A statistic published earlier this year caught my eye. According to Gartner, through 2018, 70 percent of Hadoop deployments will fail to meet cost savings and revenue generation objectives due to skills and integration challenges.
Skills and integration challenges. With all these vendors claiming to make big data easy and smooth, where are the difficulties remaining? Let’s look at the first, upstream part of a big data project.
Collecting data
The whole concept of big data, or total data, and how to collect it and get it to the data lake can sound scary, but it becomes less so if you break down the data collection problem into subsets.
- Data from traditional sources: Your transactional systems -- accounting, HR systems, and so on -- are already being used as data sources for analytics. ETL processes are already in place to collect this data. You basically end up with two options. Either duplicate these ETL processes, swapping the target from the EDW to the data lake, or replicate your EDW into the data lake -- physically by copying the data, or virtually by embracing the virtual data lake architecture (a variation of the virtual data warehouse).
- Structured data from the Internet of things: The main complexity with sensor and other machine data is the volume and the throughput required for proper and timely ingestion. But this data is typically very standardized, and upstream data transformation requirements are not immense.
- Unstructured data: Collecting media files, textual data is one thing that is made easy by big data platforms such as Hadoop. Because their storage is schema-less, all that’s needed is to actually “dump” this data in the data lake -- and figure it out later.
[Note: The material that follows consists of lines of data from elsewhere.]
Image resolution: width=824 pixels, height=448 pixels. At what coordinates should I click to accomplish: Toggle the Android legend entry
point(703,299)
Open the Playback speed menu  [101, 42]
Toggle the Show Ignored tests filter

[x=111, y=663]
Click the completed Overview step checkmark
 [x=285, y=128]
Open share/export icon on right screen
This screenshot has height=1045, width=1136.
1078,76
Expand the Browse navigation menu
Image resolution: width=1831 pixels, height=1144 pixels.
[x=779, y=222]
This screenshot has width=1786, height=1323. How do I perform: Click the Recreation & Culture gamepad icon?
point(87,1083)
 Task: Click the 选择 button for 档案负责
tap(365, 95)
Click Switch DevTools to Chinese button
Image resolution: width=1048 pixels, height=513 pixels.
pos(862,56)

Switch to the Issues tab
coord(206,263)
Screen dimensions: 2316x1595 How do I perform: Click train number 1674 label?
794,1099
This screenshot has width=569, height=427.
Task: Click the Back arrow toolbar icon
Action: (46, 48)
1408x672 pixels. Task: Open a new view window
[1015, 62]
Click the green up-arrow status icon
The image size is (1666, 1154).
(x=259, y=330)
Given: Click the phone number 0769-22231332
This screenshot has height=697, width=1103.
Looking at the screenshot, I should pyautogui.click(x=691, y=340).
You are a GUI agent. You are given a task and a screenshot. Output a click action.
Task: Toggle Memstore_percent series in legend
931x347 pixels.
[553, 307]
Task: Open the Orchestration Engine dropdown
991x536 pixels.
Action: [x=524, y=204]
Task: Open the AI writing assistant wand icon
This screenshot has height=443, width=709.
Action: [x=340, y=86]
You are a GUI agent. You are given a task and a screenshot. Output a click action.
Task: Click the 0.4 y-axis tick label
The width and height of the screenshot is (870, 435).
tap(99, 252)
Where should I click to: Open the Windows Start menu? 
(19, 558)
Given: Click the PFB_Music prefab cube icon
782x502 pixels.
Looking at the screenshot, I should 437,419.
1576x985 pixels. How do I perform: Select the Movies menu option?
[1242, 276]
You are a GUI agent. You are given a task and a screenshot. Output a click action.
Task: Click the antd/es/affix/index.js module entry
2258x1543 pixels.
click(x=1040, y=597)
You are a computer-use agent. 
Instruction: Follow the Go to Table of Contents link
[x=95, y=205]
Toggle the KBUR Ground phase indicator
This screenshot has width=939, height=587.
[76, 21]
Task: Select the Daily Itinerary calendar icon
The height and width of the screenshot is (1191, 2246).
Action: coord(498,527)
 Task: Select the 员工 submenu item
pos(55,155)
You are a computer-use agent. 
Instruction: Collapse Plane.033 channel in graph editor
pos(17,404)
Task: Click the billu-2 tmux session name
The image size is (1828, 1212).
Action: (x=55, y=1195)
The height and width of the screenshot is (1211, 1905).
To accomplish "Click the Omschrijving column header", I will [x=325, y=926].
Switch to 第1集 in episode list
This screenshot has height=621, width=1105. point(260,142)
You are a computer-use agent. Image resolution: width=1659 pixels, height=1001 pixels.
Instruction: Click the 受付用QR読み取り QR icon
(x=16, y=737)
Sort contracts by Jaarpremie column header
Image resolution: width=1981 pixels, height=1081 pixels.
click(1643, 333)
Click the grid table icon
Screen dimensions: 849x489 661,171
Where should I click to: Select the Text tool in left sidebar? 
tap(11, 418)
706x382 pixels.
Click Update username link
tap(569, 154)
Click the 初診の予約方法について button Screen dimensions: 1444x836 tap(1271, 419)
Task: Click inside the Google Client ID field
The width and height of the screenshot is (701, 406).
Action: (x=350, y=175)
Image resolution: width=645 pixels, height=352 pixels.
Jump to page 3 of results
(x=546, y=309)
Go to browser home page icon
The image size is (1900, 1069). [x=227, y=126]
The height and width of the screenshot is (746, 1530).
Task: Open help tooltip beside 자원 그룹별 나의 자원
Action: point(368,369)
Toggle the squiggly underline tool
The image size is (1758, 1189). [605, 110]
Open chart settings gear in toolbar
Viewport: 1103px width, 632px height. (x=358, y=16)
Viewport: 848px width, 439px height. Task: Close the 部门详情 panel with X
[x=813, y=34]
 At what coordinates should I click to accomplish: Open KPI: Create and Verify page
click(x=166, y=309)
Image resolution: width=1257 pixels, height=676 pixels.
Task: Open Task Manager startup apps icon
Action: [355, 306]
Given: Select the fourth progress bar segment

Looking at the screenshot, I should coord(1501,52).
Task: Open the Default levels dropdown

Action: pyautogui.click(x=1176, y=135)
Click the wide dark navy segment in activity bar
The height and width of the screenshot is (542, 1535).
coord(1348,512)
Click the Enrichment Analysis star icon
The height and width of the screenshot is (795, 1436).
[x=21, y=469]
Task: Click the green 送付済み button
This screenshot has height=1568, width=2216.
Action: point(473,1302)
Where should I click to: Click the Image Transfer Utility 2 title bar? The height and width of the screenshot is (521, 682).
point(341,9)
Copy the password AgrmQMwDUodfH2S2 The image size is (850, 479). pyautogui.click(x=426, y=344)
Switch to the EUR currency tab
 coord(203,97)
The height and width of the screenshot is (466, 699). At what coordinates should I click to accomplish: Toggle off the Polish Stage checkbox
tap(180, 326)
Given the proper ETL tools and APIs/connectors, as well as the right throughput, big data collection isn’t the most difficult part of the big data equation.
Storing data
Big data platforms are polymorph -- they can store all kind of data, and this data can be represented and accessed through different prisms. From simple file storage to relaxed-consistency NoSQL databases to Third-Normal-Form and even Fifth-Norm-Form relational databases, from direct read to columnar-style access to transactional SQL, there is an answer to every storage and data access need.
Because of its fundamental design concepts, the platform is infinitely scalable. Provision it in the cloud, and it becomes elastic. Conceptually at least, storing big data is the easiest part of the big data equation.
Where it becomes tricky is how to make it work in reality. From the core Hadoop platform to the commercial distributions to the hybrid platforms offered by database vendors, there are many options, many price points, many different variations of the concept, and many skill levels required.
Using data
Once you have all this data in the data lake, how do you bring it all together? Transforming and reconciling data, ensuring consistency across sources, checking the quality of data -- this is the hard part of the big data story and where there the least automation and help are available.
If you need to build an application on top of a specific data source or to report on top of a consistent data set, many solutions exist that will automate the process and make it seamless.
But cross the boundaries of sources, explore and leverage heterogeneous data, this is where you are on your own. And this is where vendors who claim to make big data easy should step in and help.